2. Give your griefs a voice, your own, unique voice.
Joann, a happy, successful, blogging mother of 2 had a stroke out of no where. 3 years after her stroke she wrote this blog addressing the grief she’s experienced over the life she has lost and the new life she faces.
There is power in her words, power in voicing her grief over a tragedy, a true and sudden life-change, unexpected and unwanted. Power in the admission: I am sad, I am in pain, life didn’t go the way it’s promised.
3. How much time should we spend time acknowledging these griefs?
As much time as you feel they need. Some may only need a few minutes before you can move on and have the pistachio ice cream instead of the cookie dough you wanted. Still others might take significantly longer and as time passes, it’s important to not lose sight of the origin of your grief. The thing about grief is that it’s messy and IT changes, too. Looking at how your grief changes over time helps you gauge where you’re at in the processing, how you’re doing, and how much attention you’re paying to yourself.
4. Don’t confuse “moving on” with “progress” and don’t make “progress” your sole priority.

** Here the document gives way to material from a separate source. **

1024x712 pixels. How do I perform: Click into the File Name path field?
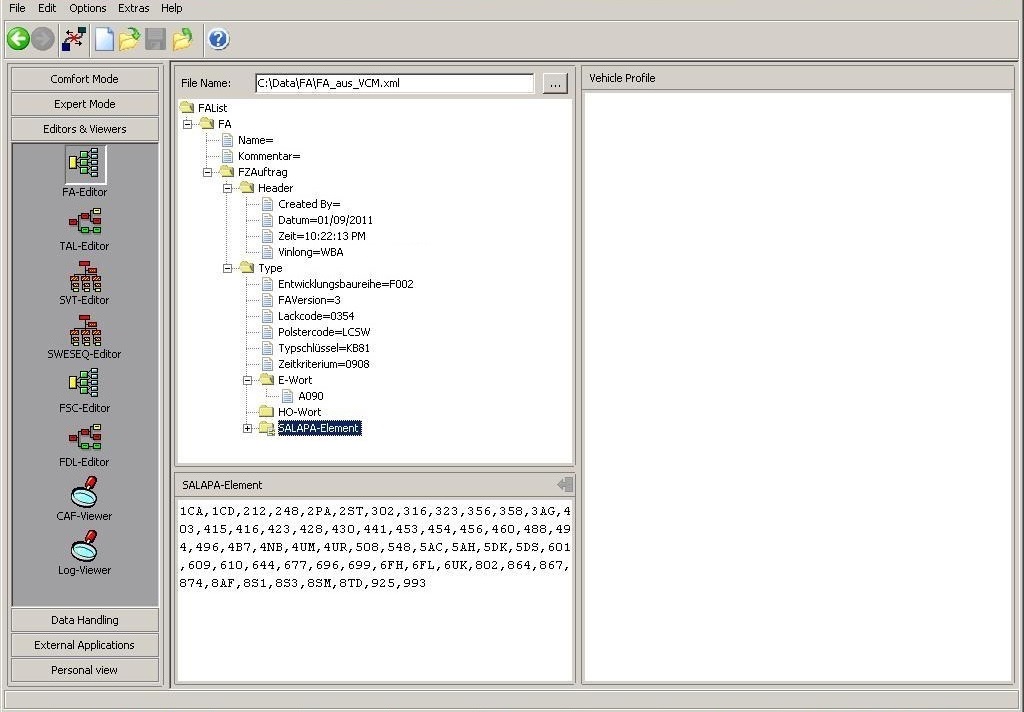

Live in the change, see the grief, feel it and do what you need to about it. DON’T IGNORE IT.
Giving these changes in your life permission to be painful is important in helping you realize the significance of the change. We live in a society obsessed with “moving on” – not a bad notion, but potentially harmful, disrespectful, and full of emptiness if we don’t take time to pause before the void of what used to be.
“We delight in the beauty of the butterfly, but rarely admit the changes it has gone through to achieve that beauty.”